Hilde was considered a problem child, as the Juvenile Court under that Nazi regime put it – surprisingly with a great deal of understanding:

As a mitigating circumstance the girl may be credited with the fact that she had a very neglectful education and experienced little love in her youth, so that the joyless existence of her youth made it easier for her to fall into the wrong direction compared to someone who had enjoyed a loving upbringing.

When the court put in this good word for 19 year old Hilde on November 29, 1944 she was still a minor, but she was old enough to be liable for punishment and had been in police custody since November 21st.

On November 23rd Hilde SCHMIDBERGER was charged with theft of a traditional Salzburg jacket, a traditional hat and a suitcase full of clothing – all in all worth 230 Reichsmarks, in accordance with § 460 of the Austrian criminal code of 1852 (still in effect under the Nazis) – »petty larceny«: »All thefts which are not to be punished as crimes according to the provisions of Sections 172 to 176 shall be punished as minor transgressions by simple or severe detentions from one week to six weeks, but the confinement may be exacerbated by the circumstances«.

In a normal case the 19 year old would have just gotten a jail sentence and not the severest possible sentence: a death penalty in an expedited process.

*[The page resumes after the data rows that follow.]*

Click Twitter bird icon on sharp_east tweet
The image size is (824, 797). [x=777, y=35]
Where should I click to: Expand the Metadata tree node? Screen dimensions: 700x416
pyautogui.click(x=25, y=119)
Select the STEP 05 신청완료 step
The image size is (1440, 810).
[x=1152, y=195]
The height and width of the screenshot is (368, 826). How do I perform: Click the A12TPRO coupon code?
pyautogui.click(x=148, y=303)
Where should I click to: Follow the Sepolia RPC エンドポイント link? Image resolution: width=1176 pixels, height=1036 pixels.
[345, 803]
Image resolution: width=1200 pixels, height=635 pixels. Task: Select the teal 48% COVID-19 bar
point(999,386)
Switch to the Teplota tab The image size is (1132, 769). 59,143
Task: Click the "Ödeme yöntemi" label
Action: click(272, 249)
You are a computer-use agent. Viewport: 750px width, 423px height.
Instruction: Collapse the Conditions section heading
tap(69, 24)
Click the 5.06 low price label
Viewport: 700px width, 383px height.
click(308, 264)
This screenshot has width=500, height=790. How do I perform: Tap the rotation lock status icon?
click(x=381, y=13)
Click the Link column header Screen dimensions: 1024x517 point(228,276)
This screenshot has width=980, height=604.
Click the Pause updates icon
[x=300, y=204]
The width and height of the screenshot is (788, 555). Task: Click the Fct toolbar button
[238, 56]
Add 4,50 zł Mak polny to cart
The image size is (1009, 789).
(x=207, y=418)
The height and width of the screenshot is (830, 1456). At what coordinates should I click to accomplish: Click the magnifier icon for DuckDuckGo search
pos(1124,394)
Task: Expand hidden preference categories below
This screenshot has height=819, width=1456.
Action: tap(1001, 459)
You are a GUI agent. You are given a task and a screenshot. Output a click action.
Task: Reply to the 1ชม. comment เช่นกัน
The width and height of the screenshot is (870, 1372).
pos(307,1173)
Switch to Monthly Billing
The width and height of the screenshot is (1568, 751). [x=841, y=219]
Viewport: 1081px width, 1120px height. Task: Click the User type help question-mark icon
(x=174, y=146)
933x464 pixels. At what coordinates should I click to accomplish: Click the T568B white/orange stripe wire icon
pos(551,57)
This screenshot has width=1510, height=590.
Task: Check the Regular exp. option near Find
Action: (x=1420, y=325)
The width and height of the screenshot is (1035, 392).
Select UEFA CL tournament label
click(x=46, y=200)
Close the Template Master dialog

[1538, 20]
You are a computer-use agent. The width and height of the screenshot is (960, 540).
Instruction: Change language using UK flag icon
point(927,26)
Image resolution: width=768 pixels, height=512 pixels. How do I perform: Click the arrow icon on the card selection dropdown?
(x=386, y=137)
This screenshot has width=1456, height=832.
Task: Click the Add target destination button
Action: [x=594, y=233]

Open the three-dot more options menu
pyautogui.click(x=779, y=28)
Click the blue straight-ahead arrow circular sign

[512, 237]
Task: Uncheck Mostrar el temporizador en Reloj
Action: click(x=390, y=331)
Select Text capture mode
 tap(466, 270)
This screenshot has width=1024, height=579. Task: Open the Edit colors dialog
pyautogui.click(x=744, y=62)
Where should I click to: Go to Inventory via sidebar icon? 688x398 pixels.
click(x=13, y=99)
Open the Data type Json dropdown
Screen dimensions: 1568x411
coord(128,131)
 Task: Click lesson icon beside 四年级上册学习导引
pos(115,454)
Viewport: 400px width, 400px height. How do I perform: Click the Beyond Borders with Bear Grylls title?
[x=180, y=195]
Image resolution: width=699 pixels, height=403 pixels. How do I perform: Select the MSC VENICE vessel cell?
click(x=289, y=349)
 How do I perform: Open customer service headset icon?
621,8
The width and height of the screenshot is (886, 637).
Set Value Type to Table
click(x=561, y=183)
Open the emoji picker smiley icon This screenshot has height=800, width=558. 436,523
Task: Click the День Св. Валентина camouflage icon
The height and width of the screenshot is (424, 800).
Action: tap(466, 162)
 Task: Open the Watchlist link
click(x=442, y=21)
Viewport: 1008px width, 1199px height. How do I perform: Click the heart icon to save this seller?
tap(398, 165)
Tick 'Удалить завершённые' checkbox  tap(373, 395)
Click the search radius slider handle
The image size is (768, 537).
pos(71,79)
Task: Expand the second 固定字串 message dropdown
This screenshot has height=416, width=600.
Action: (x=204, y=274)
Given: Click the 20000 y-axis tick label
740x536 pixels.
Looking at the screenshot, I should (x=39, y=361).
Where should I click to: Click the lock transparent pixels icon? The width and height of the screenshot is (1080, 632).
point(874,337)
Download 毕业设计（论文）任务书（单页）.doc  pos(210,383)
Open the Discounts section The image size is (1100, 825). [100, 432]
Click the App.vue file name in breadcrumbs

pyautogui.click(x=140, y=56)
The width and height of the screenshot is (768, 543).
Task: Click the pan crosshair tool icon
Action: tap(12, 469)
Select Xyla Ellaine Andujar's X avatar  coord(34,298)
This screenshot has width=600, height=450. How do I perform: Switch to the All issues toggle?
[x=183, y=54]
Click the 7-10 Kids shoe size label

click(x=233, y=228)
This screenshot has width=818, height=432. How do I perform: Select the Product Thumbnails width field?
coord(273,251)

But it was the timing, not the nature of the deed that doomed her: theft after the first American bombing attack on Salzburg in 1944.

This enabled the Austrian chief prosecutor Dr. Stephan Balthasar to charge her before the Salzburg »Special Court« on November 29, 1944 with a crime carrying the death penalty: »I charge you [Hilde SCHMIDBERGER], as an enemy of the People, with having committed robbery and plundering«.

Hilde had no money to pay a lawyer: she had just one Reichsmark in her savings account with the German Postal Bank (Number 8.129.666). The attorney assigned by the court to be her public defender knew that the death penalty was a foregone conclusion even before the beginning of the trial and that an appeal against a sentence of the »Special Court« was not admissible.

The »Special Court« was a political instrument designed to impose rapid execution of the wartime regulations of the belligerent regime and was therefore part of its war crimes.

During the Nazi regime Austrian law was still applied, but mostly in connection with special war ordinances of the »Council of Ministers for Reich Defense« under Hermann Goering’s presidency – in particular with the »Regulation against enemies of the people« from September 5, 1939 that made »petty larceny« into a capital offense when attached to wartime ordinances § 1 »plundering« and § 4 »taking advantage of wartime conditions« – Paragraphs, which the Nazi regime, which exploited its occupied territories and conscripted forced laborers, used as an implement of terror on the »home front« – to »deter« crimes as it was said. The well-publicized execution of a victim would provide an example to deter others.

The »Reich’s defense« was powerless against the air raids on Salzburg, which had been branded as »terror bombing«. Instead of the powerful enemy, their retribution or revenge hit only the weakest on the »home front«: first two prisoners of war performing forced labor had been caught with two packs of cigarettes worth six Reich marks they had found in the ruins of the Salzburg main railway station.

For that »crime« the Salzburg Gestapo had the Russian Alexander ZIELONKA, whose clothing carried the stigma »OST« [East], hanged publically – a victim of political and racist persecution. The Italian Arcangelo PESENTI who was guilty of the same »crime« was tried by the Salzburg »Special Court«, which sentenced him to death and he was executed in the Munich-Stadelheim prison.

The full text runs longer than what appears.